▸ List of tasks:
1. Retype the passage of the táblabíró thread starting with "You are not" and going on through "mistake in it...".
2. In the táblabíró thread, what Italian rendering does the Hungarian-Italian dictionary give for the term?
3. Write what follows in the táblabíró thread, picking up after its last sentence.

▸ Text excerpt:

════════

# táblabíró



## pussimiao

My Hungarian-Italian dictionary says that it means _assessore alla tavola regia_, but if I search this expression in Google, I can't find anything.


----------



## pussimiao

The sentence is:

a népi szűcs- és szűrhímzés virágai a *táblabírókor* természethűségre törekvő virágbokrétáinak stilizált, elnépiesedett változatai.


----------



## Zsanna

You are not lucky with the terms you meet! 
This one is difficult again... So much so that I cannot even decide whether it is right or there is a mistake in it... 
At first sight it would mean: the period when táblabírók (your translation could be the closest you could get) were around, that is mostly in the 19th century. (Try to look up whether it was Mária Terézia or II. József who introduced the "táblabíró rendszer".)

════════

▸ Provided data:
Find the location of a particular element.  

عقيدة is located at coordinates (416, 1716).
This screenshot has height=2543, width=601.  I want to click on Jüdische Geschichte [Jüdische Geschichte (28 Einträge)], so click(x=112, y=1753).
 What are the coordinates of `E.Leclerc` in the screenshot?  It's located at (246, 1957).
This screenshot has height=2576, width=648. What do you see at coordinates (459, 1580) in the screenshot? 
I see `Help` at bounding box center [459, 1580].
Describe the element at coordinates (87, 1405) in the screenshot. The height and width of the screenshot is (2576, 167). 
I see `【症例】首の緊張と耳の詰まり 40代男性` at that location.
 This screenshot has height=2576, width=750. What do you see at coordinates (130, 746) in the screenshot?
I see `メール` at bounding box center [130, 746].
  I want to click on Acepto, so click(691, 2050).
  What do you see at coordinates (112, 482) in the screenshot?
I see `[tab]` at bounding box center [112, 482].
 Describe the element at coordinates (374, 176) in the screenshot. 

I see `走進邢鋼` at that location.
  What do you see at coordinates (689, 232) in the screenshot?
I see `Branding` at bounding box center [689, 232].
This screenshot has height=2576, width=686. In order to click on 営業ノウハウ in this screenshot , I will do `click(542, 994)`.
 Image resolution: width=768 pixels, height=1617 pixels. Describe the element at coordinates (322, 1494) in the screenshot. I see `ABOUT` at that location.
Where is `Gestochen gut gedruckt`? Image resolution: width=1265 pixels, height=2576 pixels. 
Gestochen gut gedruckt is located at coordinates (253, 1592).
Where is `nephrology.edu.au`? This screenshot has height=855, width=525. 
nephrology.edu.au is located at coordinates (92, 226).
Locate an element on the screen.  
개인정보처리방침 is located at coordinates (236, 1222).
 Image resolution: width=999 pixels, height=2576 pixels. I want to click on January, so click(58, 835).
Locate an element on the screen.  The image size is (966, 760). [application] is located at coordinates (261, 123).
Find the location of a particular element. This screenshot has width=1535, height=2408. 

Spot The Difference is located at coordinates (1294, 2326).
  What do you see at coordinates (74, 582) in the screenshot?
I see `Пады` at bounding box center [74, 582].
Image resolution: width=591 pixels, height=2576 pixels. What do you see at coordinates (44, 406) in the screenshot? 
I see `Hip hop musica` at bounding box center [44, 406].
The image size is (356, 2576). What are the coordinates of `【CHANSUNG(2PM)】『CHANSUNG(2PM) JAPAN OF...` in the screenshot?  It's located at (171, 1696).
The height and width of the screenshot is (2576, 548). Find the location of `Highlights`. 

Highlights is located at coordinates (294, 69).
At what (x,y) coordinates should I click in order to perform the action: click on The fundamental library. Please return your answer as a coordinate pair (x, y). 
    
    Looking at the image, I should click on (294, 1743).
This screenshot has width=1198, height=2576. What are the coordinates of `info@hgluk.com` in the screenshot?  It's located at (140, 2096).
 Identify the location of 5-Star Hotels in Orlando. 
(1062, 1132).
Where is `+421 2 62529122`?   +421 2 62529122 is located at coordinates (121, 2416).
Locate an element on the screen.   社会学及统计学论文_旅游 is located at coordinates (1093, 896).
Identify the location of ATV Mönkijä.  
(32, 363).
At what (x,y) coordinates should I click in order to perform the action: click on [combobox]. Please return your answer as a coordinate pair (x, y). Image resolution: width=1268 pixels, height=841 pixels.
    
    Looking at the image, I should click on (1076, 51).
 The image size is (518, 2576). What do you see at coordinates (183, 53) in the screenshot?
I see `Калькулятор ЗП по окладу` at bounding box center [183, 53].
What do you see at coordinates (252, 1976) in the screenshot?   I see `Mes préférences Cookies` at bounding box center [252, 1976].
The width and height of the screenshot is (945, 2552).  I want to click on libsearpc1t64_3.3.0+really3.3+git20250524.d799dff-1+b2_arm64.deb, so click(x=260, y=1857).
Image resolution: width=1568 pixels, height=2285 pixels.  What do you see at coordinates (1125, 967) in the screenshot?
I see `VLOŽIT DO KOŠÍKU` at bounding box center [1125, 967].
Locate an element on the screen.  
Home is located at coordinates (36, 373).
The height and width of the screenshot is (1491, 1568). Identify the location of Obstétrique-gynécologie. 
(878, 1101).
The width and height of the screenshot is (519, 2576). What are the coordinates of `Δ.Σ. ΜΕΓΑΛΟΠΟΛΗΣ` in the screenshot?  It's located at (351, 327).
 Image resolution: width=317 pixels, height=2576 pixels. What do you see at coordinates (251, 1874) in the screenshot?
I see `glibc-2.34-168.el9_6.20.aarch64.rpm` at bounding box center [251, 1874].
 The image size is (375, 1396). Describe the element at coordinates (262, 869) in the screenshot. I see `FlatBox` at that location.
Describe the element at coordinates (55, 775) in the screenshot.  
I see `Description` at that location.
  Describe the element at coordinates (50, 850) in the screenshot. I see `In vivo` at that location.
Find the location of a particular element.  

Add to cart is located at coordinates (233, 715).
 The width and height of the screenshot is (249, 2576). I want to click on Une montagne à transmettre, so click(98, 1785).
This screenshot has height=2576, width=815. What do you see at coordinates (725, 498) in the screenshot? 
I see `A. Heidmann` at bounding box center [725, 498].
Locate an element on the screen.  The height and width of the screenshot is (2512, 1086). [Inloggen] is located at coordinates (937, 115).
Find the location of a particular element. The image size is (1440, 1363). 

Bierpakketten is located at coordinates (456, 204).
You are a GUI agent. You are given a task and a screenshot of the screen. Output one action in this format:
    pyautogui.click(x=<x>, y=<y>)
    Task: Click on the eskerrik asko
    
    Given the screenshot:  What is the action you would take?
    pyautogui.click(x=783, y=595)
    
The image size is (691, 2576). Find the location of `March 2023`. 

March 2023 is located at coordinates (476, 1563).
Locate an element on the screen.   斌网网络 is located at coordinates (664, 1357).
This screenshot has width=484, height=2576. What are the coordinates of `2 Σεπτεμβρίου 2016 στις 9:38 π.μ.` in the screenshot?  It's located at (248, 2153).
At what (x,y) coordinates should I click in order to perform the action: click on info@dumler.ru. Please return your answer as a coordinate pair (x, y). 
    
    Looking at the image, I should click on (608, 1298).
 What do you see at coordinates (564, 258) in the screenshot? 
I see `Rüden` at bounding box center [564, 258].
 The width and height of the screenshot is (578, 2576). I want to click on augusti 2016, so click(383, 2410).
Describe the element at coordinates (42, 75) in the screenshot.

════════

▸ Exercise results:
1.
You are not lucky with the terms you meet! 
This one is difficult again... So much so that I cannot even decide whether it is right or there is a mistake in it...

2. _assessore alla tavola regia_

3.
But it is far from being a "classical" reference to any period of time in our history! 

I'll also try to look it up and come back to you later.


----------



## Zsanna

Looking for _táblabíró_ in Google, I've found a book (sold by Amazon) entitled: 
A táblabíró világ művészete: Magyar művészet 1800 - 1850 by Lyka Károly. 

I think that is probably your answer because otherwise an everyday Hungarian would not connect embroidery to a period of special judges.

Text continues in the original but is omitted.